(Saved data entries)
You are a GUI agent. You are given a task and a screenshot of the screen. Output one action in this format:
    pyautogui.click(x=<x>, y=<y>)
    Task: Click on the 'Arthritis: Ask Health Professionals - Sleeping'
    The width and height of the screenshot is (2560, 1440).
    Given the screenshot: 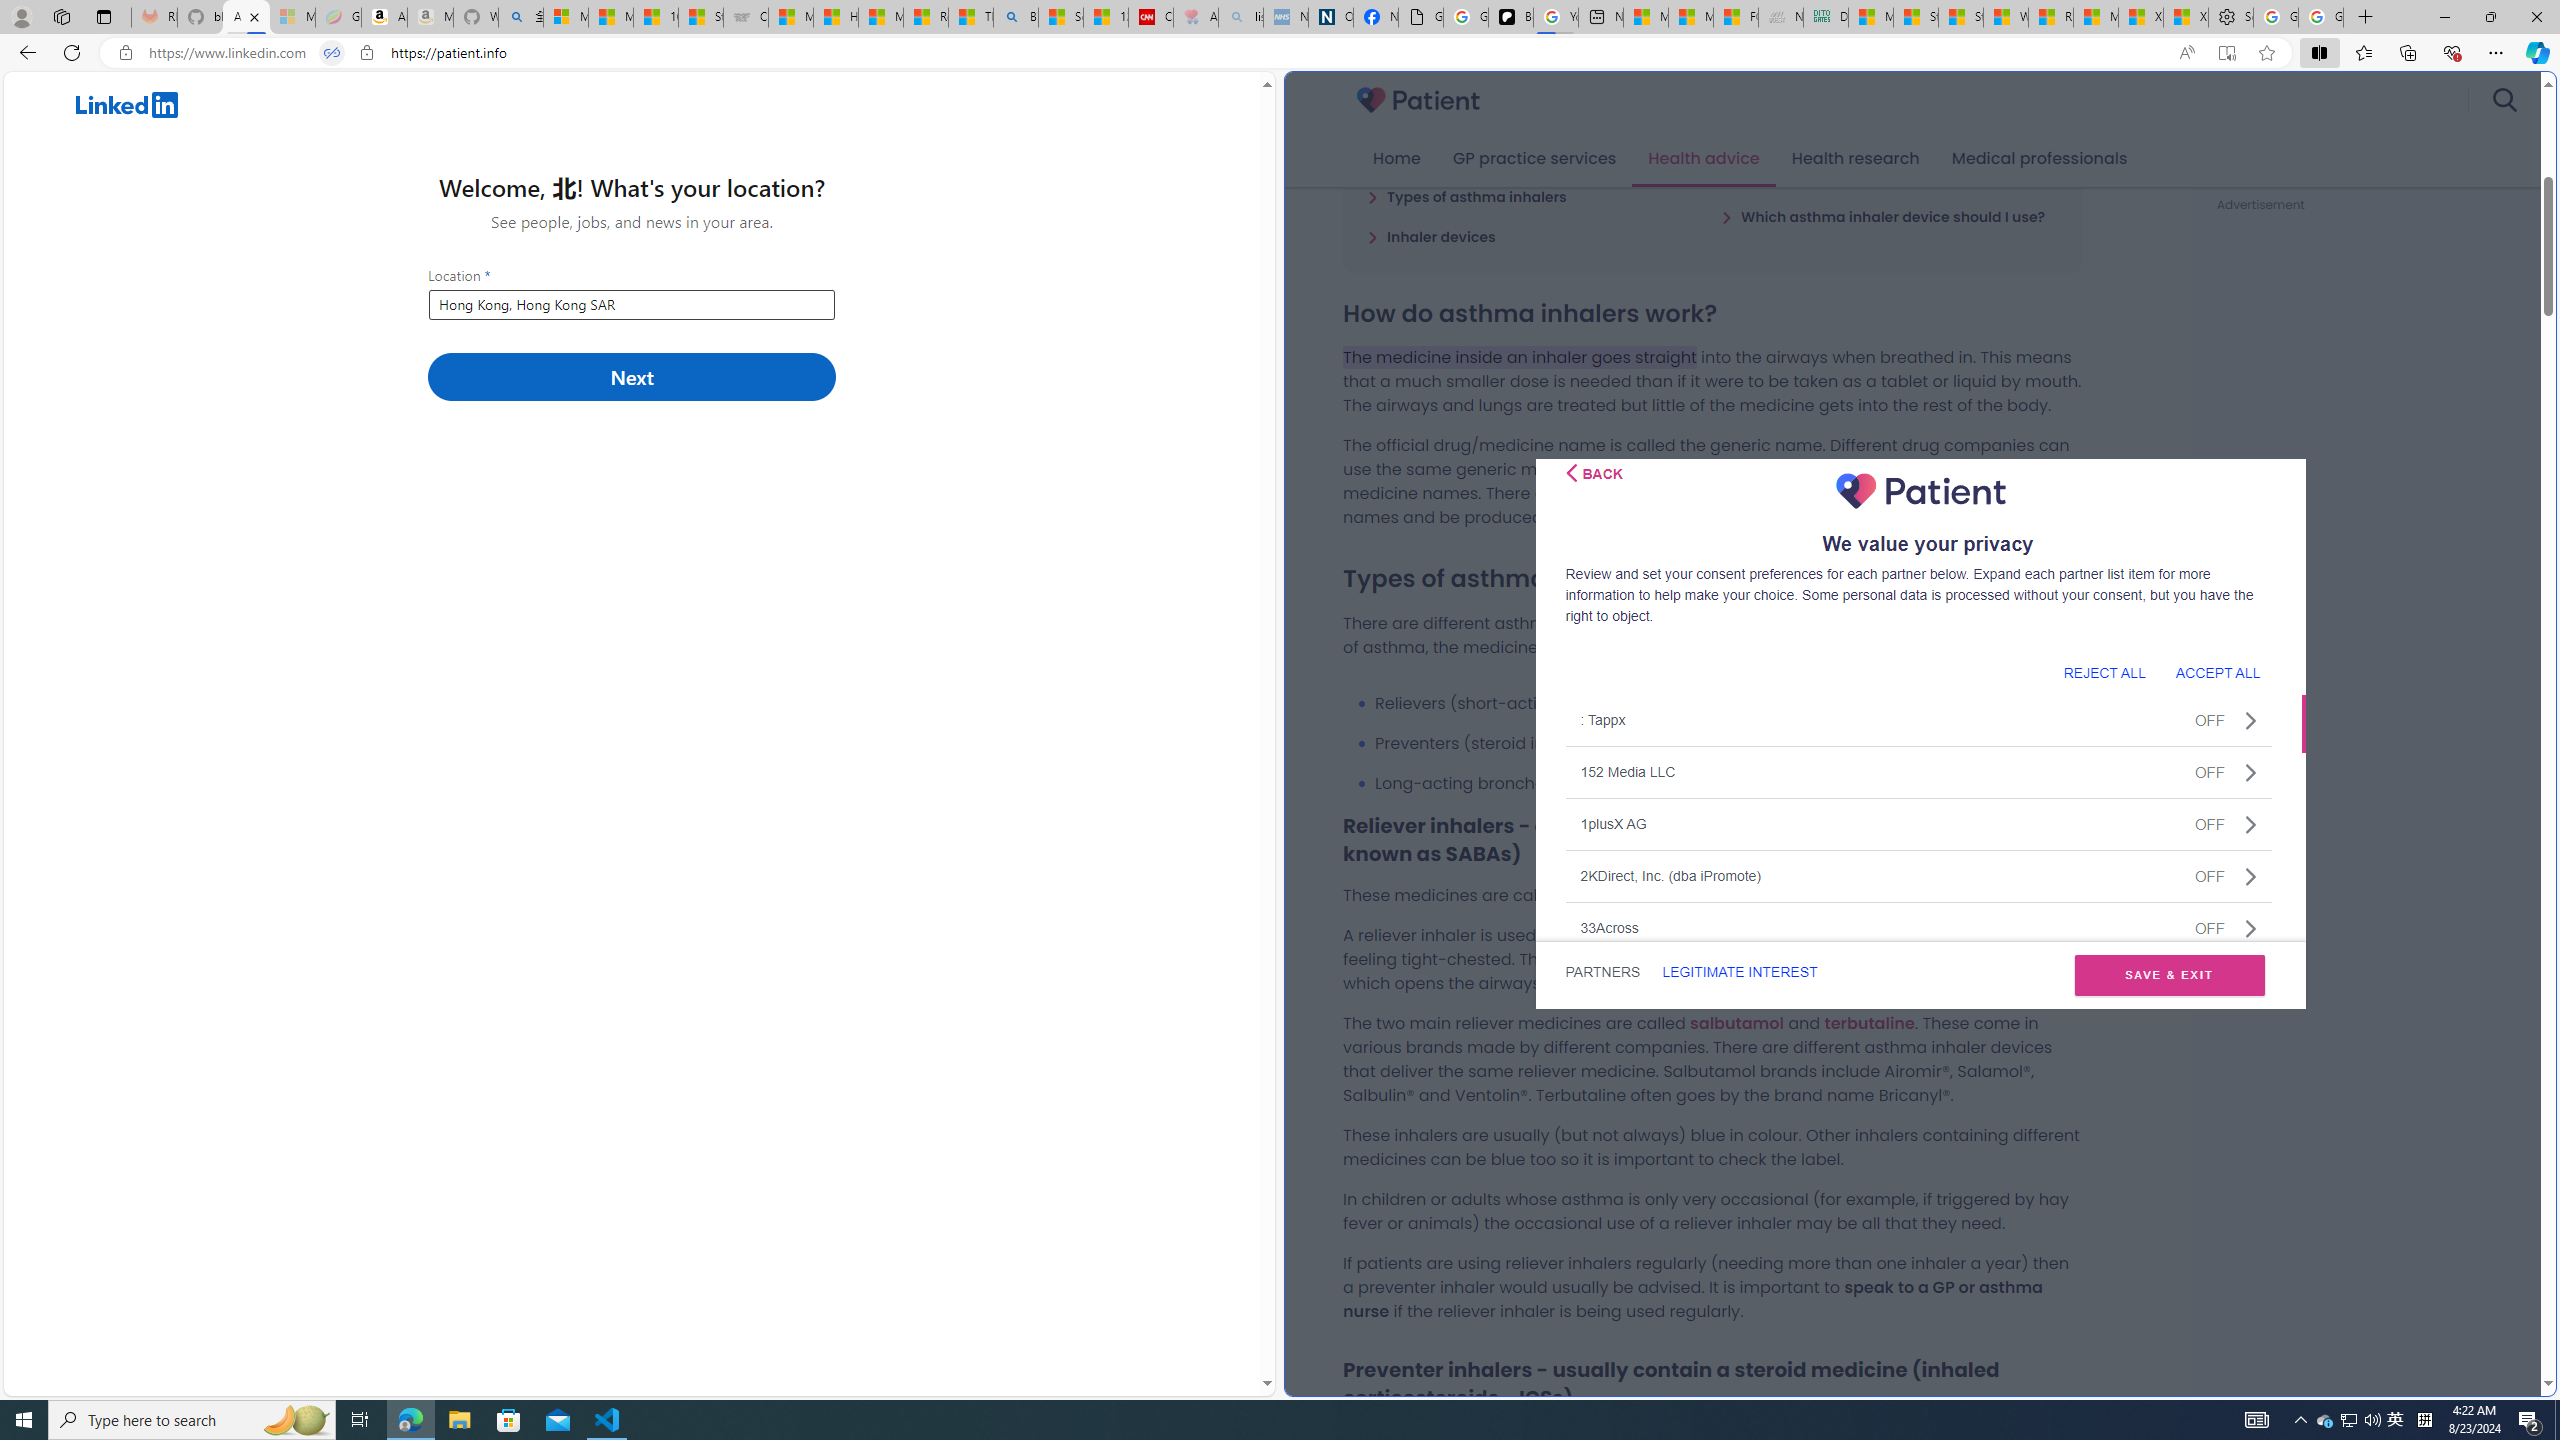 What is the action you would take?
    pyautogui.click(x=1194, y=16)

**Task brief**
Transcribe the data word for word, from its first line up to and including the line that contains "The width and".

**Finished answer**
You are a GUI agent. You are given a task and a screenshot of the screen. Output one action in this format:
    pyautogui.click(x=<x>, y=<y>)
    Task: Click on the 'Arthritis: Ask Health Professionals - Sleeping'
    The width and height of the screenshot is (2560, 1440).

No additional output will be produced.